Вокруг стояли те же солдаты, которые минутами раньше не слышали, старались не слышать его приказов. Надо было чему-то случиться в этой многотысячной, разобщающей души людей стихии спасения, чтобы люди вновь почувствовали свою причастность к общему делу. Солдаты, видевшие сотни смертей в боях, лежавшие под бомбами в пулеметным огнем, сражавшиеся и отходившие под силой немца, не могли, не оказались равнодушными к рассчитанной подлости, к этому выстрелу из-за их спин. Те самые солдаты, которые не хотели его видеть и торопились пройти мимо, теперь стояли и ждали его приказа.
Степанов все это чувствовал, видел и, как бы заново обретая силу, данную ему его воинским званием, негромко сказал:
— Спасибо, солдаты, за веру! — и, обращаясь к автоматчикам, товарищам Чудкова, приказал: — Расстрелять…

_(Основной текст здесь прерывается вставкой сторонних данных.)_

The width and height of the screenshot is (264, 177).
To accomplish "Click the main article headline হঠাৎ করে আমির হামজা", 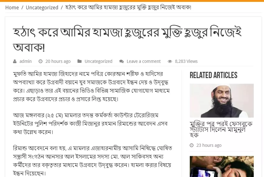I will click(x=127, y=40).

Слаженная, послушная воле командира воинская часть майора погранвойск влилась в людское половодье, колыхнула, раздвинула, как раздвигает многопудье волн упрямая грудь парохода. Солдаты майора пробились и тут же, будто надолбами, вросли в песок — образовали коридор от артиллерийских орудий до танковой загороди. Упряжки лошадей, исступленно подстегиваемые ездовыми, двинули орудия к понтону, влились в общее, уже начавшееся по наплавному мосту движение. Трактора подтащили ближе тяжелые гаубицы, и Степанов понял, что пик той невероятной трудности, перед которой он был поставлен обстоятельствами и словом генерала Елизарова, миновал. Когда он это понял и, чувствуя облегчение, снял фуражку, серым от пыли комком платка протер мокрую от пота голову и тоже потную, горевшую от солнечных ожогов шею, в небе снова обозначился гул: шестерка «юнкерсов» заходила к реке, как всегда со стороны солнца, хотя каждый из сидящих там, в крылатых машинах, не мог не знать, что на переправе не было зенитных средств — три зенитных батареи, открывшие огонь по первым появившимся самолетам, были начисто разбиты бомбами.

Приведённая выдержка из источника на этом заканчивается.